1. Petitioner's Failure to Exhaust

Respondent argues that the instant Petition should be dismissed without prejudice as Petitioner has failed to exhaust his state court remedies. ECF No. 13 at 5-6. Petitioner filed a notice of appeal on April 10, 2018. ECF No. 13-9. The South Carolina Commission on Indigent Defense, Division of Appellate Defense, requested the transcript from Petitioner's PCR hearing on April 26, 2018. ECF No. 13-10. According to Petitioner's Reply, as of September 5, 2018, Robert Dudek, Petitioner's PCR appellate counsel had not yet filed a petition for writ of certiorari on Petitioner's behalf. See ECF Nos. 18-1, 18-2.

In his Response, Petitioner agrees that he has not exhausted his state remedies. ECF No. 17 at 1. He requests that this Court "set aside his habeas review in'till his appeal is done." Id.

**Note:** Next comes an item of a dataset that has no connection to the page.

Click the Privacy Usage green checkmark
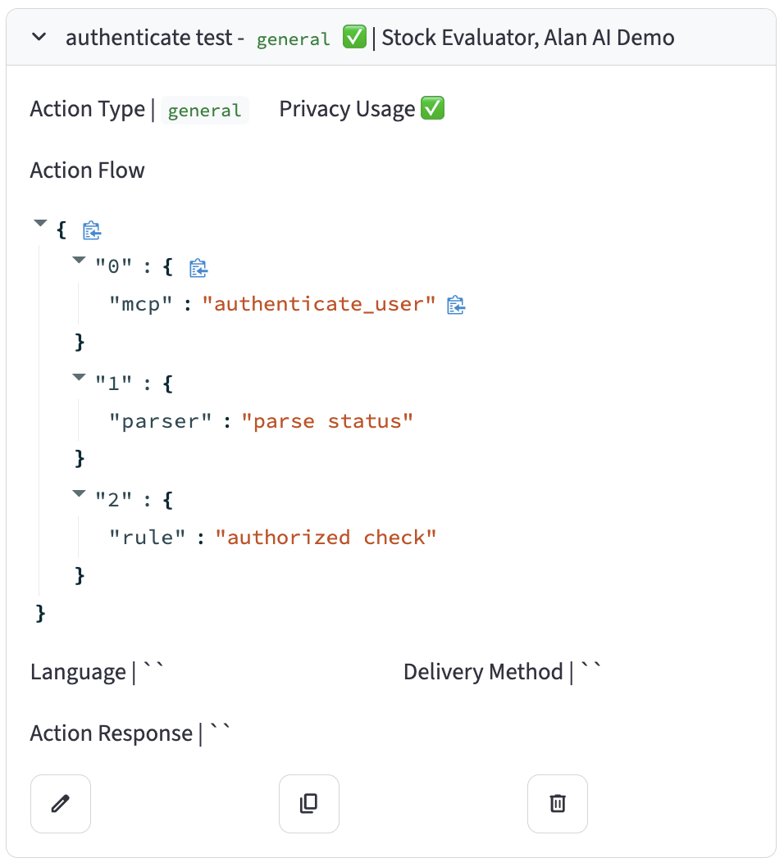784x867 pixels. pyautogui.click(x=432, y=109)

The undersigned agrees with Respondent that the appropriate course is to dismiss the Petition without prejudice. Because it is clear from the documents filed in this action that Petitioner has a viable state court remedy (appellate review of PCR), which he is currently pursuing, this Court should not keep this case on its docket while Petitioner is exhausting his state remedies. See Slayton v. Smith, 404 U.S. 53, 54 (1971) (indicating that a federal habeas court should not retain the case on its docket pending exhaustion of state court remedies, but, absent special circumstances, should dismiss the petition); Salama v. Virginia, 605 F.2d 1329, 1330 (4th Cir. 1979) (same).

2. Motion to Stay

Petitioner has not expressly asked this Court to stay this case. However, Respondent argues that, to the extent Petitioner's request that this Court "set aside" his current habeas petition can be interpreted as a request to stay this action, Petitioner has failed to meet his burden that a stay is appropriate. ECF No. 18 at n.1. Respondent cites Rhines v. Weber, 544 U.S. 269, 277 (2005), which indicates that "stay and abeyance is only appropriate when the district court determines there was good cause for the petitioner's failure to exhaust his claims first in state court."

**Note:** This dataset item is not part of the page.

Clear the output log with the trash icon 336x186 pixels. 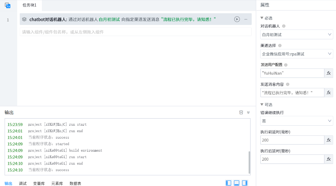click(x=241, y=112)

"[T]he power to stay proceedings is incidental to the power inherent in every court to control the disposition of the causes on its docket with economy of time and effort for itself, for counsel, and for litigants." Landis v. Am. Water Works & Elec. Co., Inc., 299 U.S. 248, 254 (1936). In regards to habeas cases specifically, a district court has discretion to stay a mixed petition in order to allow a petitioner to return to state court to exhaust unexhausted claims. Rhines, 544 U.S. at 276-77 (2005). However, "[s]taying a federal habeas petition frustrates AEDPA's objective of encouraging finality . . . [and] undermines AEDPA's goal of streamlining federal habeas proceedings." Id. at 277. Thus, stay and abeyance is only appropriate when "the district court determines that there is good cause for the petitioner's failure to exhaust his claims first in state court," the unexhausted claims are not plainly meritless, and the petitioner demonstrates that he has not engaged in abusive litigation tactics or intentional delay. Id. at 277-78.

Petitioner has not demonstrated that a Rhines stay is appropriate in this case. Indeed, Petitioner's Response indicates that he misunderstood the tolling provisions of the AEDPA and did not realize that the statute of limitations would remain tolled until the completion of his PCR appeal. To the extent Petitioner asks this Court to stay this action when he asks the Court to "set aside" his Petition, the undersigned recommends denying that motion.

III. Conclusion and Recommendation

Wherefore, based upon the foregoing, the undersigned recommends that Respondent's Motion for Summary Judgment, ECF No. 14, be GRANTED and the Petition be DISMISSED without prejudice.

IT IS SO RECOMMENDED. October 31, 2018
Florence, South Carolina

/s/


Kaymani D. West


United States Magistrate Judge

The parties are directed to note the important information in the attached

"Notice of Right to File Objections to Report and Recommendation."